Va considerato che il minimo storico è comunque riferito a una serie storica breve: è solo dal 2012 che l’Ivass rileva i premi effettivi. In ogni caso, l’istituto di vigilanza sottolinea che si rafforza l’andamento decrescente, arrivando all’-1,5% su base annua contro lo 0,9% del primo trimestre.
Questo andamento sembra attribuibile in buona parte alla diffusione della scatola nera, nonostante resti inattuata la norma della legge Concorrenza (la n. 124/2017) che prevede una percentuale obbligatoria di sconto fissata dall’Ivass qualora la compagnia offra polizze abbinate al montaggio di questo dispositivo. Il lungo stallo è dovuto alle difficoltà di fissare caratteristiche tecniche che rendano affidabili i dispositivi affidabili ma non troppo costosi.

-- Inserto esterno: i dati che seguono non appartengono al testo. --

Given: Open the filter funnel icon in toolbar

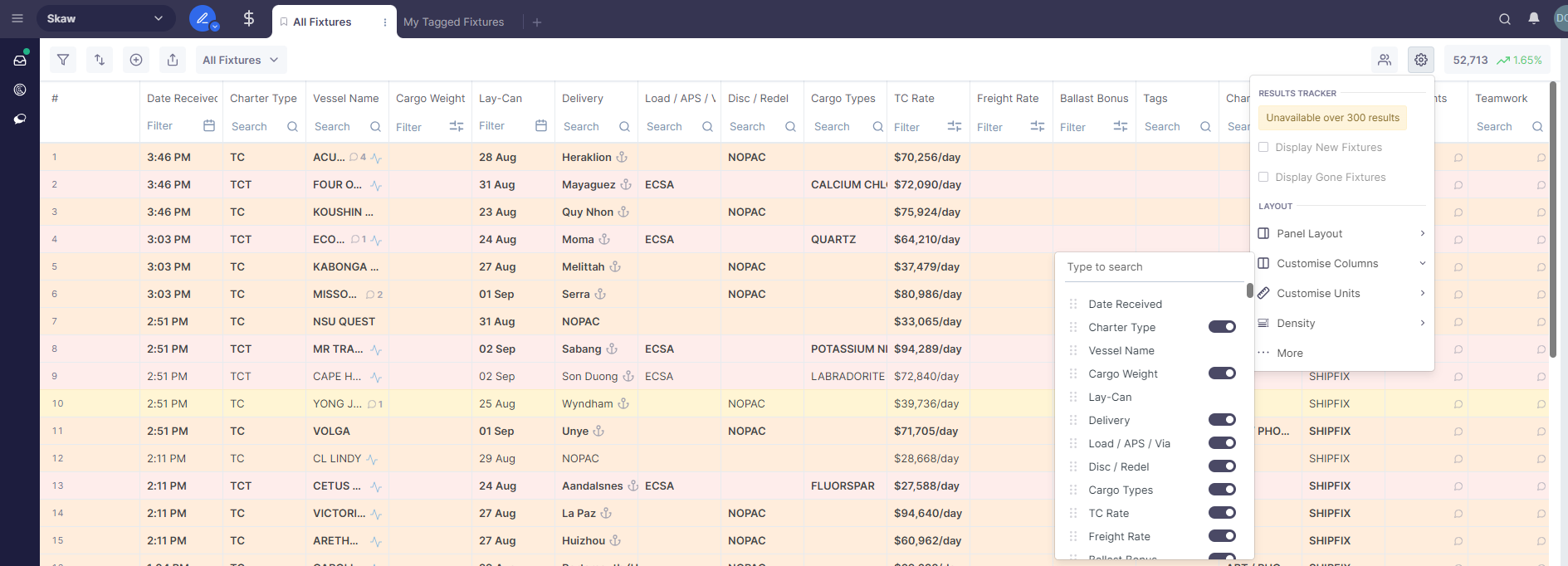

Così tutto è guidato dalle politiche commerciali delle compagnie, che modulano gli sconti sul territorio in base ai costi e ai benefici che stimano di ottenere localmente spingendo sulla diffusione delle scatole nere. Ora - rileva l’Ivass - il fenomeno sta riguardando anche le province di Centro, Sud e Isole rimaste sostanzialmente fuori dalla prima ondata, quella iniziata a cavallo del 2015. L’Ivass fa l’esempio di Prato, Latina, Campobasso, Vibo Valentia e Oristano, con incrementi superiori al 3%. Il dispositivo resta comunque più diffuso nelle province con i maggiori indici di sinistrosità e frodi, toccate dalla prima ondata e ora con una quota di polizze telematiche superiore al 40%: Reggio Calabria, Crotone e Napoli. La punta, del 63%, resta a Caserta.
Tutto ciò spiega perché il calo più intenso rilevato dall’Ivass sia al Sud e nelle Isole: a Enna, Caltanissetta, Catanzaro e Vibo Valentia le riduzioni sono state superiori al 4,5% (fino al 5,7%). A Roma i prezzi sono diminuiti del 4%.